**TASK DETAILS:** How many of the lines below contain the string "Viewport"? Reply with the number alone.

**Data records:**
________________________
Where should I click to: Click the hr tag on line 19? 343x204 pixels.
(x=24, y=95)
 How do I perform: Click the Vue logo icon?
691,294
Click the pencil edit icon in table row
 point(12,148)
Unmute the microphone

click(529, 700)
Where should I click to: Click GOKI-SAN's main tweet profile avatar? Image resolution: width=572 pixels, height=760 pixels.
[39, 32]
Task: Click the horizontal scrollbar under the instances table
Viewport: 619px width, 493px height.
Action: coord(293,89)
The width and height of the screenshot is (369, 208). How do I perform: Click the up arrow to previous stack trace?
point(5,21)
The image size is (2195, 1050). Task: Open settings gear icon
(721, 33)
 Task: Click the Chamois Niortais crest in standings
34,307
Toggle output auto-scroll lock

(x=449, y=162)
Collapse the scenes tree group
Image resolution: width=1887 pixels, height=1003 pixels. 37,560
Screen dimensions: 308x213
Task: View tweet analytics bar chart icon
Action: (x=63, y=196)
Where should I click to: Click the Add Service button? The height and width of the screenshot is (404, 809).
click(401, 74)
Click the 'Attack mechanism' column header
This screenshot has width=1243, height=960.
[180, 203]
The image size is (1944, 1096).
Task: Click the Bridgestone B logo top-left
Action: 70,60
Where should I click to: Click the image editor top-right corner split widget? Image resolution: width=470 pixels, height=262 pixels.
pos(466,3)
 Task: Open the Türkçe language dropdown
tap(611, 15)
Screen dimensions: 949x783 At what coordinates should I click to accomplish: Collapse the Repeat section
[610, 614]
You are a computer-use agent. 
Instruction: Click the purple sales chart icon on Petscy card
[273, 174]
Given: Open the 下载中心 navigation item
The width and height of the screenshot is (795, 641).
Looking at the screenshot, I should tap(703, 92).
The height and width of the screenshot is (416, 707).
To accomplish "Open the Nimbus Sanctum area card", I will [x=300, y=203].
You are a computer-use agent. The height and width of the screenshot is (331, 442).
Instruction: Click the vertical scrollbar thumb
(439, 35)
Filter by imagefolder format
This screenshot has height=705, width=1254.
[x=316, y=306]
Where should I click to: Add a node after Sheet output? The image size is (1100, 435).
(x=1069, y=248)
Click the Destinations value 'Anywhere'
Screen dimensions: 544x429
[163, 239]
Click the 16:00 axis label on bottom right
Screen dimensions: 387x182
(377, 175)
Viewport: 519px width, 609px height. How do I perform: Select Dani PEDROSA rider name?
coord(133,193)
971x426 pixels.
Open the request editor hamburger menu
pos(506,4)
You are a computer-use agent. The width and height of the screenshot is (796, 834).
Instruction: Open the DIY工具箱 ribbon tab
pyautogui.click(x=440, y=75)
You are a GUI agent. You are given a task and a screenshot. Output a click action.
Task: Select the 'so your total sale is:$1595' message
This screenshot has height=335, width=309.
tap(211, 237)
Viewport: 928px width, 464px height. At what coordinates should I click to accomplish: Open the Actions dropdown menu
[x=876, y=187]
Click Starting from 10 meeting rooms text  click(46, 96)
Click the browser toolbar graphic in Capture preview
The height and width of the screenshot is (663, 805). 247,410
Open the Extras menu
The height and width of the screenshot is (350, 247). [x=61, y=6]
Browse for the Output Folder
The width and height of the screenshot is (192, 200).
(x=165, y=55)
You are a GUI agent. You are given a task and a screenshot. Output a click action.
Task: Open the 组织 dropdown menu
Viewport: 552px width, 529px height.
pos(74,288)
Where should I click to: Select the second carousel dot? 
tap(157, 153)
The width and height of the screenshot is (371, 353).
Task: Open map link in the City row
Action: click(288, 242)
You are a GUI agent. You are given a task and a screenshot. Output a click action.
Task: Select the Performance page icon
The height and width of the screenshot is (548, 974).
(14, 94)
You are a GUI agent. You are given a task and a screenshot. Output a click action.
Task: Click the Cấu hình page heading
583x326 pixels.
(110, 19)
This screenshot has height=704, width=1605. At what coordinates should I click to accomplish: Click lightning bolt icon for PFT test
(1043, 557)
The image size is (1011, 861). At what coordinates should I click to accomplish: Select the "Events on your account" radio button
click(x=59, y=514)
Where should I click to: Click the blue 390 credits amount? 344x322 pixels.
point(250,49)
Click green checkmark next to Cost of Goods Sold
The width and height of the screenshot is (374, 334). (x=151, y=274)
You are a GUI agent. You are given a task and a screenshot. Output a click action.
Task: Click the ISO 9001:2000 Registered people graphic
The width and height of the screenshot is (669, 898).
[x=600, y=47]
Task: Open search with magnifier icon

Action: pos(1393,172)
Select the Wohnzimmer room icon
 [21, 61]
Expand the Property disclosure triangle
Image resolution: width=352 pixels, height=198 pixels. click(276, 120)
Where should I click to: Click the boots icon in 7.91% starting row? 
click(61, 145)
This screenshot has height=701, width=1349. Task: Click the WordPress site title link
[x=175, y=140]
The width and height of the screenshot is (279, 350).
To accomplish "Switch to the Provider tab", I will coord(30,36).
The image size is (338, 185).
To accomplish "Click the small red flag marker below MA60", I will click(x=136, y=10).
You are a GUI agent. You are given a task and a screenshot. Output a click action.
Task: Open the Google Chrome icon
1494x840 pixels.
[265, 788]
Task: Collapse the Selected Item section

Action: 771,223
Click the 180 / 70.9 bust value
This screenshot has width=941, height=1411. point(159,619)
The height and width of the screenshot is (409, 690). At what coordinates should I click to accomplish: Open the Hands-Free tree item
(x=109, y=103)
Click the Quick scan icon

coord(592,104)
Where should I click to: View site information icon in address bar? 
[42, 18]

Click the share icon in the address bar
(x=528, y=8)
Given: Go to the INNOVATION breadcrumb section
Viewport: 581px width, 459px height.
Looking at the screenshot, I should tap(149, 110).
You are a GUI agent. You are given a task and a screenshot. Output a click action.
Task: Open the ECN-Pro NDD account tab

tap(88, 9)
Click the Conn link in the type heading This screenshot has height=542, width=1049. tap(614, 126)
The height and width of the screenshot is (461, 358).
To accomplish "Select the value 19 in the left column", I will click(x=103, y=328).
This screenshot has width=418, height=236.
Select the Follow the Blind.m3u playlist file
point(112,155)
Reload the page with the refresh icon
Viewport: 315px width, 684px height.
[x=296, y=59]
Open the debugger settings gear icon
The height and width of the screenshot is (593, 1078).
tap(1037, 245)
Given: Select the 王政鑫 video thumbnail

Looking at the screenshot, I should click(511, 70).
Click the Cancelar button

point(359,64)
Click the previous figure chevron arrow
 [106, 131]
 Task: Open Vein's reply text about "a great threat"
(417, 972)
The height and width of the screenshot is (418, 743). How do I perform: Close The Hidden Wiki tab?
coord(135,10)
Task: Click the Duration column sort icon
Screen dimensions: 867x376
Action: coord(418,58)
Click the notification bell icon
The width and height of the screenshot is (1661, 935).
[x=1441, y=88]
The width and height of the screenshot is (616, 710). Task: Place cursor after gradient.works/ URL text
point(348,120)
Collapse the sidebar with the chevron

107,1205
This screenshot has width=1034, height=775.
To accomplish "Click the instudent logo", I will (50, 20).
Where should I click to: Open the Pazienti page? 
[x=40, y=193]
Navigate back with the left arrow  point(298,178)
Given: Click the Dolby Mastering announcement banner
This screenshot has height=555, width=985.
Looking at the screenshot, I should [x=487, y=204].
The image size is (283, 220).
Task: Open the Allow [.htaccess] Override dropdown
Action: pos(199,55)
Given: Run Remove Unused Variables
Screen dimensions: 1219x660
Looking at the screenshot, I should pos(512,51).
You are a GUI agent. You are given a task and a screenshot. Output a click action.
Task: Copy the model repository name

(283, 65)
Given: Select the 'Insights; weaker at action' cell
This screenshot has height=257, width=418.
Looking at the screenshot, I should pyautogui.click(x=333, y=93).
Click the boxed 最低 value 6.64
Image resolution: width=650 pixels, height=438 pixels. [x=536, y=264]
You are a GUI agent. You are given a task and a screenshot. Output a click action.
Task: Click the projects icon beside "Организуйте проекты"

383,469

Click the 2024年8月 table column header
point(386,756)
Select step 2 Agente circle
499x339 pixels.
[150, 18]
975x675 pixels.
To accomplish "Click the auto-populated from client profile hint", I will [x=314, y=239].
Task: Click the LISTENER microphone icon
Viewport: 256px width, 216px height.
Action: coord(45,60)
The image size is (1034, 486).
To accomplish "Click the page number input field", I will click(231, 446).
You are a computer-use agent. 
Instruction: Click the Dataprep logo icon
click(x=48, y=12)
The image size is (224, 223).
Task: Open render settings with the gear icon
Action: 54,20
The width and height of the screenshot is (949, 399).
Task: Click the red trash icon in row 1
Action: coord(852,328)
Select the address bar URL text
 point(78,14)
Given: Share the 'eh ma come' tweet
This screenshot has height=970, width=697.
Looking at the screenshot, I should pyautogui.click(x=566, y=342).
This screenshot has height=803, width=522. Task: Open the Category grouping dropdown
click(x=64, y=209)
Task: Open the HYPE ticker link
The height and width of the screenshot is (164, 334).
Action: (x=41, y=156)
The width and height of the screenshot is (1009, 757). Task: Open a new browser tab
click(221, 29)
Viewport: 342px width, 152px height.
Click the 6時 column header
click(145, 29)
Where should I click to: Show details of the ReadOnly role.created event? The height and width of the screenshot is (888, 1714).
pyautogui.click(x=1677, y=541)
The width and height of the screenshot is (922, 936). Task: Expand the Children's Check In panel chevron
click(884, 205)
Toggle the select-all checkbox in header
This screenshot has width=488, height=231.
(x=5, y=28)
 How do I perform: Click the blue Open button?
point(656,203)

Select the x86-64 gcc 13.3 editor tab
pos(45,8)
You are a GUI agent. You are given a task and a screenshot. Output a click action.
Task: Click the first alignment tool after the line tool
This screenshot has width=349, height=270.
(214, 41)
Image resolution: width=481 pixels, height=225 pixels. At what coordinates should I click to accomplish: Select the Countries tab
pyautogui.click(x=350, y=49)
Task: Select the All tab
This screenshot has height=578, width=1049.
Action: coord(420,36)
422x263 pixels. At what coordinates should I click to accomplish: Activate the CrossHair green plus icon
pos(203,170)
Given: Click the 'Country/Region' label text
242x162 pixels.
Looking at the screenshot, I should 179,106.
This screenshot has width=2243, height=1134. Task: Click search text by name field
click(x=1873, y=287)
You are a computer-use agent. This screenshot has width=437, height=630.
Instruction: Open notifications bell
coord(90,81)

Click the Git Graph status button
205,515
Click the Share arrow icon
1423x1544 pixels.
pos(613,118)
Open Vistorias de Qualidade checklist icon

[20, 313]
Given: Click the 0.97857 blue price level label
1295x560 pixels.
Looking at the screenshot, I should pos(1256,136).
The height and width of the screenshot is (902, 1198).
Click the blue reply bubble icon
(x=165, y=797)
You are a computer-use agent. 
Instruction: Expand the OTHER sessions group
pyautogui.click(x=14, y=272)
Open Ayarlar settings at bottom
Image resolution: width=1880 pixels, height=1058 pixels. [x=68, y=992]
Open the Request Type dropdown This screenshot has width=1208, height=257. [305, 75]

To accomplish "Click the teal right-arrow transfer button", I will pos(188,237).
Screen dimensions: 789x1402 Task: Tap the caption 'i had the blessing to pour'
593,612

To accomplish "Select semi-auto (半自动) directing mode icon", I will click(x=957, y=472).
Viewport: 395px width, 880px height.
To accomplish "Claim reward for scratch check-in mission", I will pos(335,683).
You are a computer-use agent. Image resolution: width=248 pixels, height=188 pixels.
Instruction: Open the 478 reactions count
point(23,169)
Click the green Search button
________________________
**FULL OUTPUT:** 9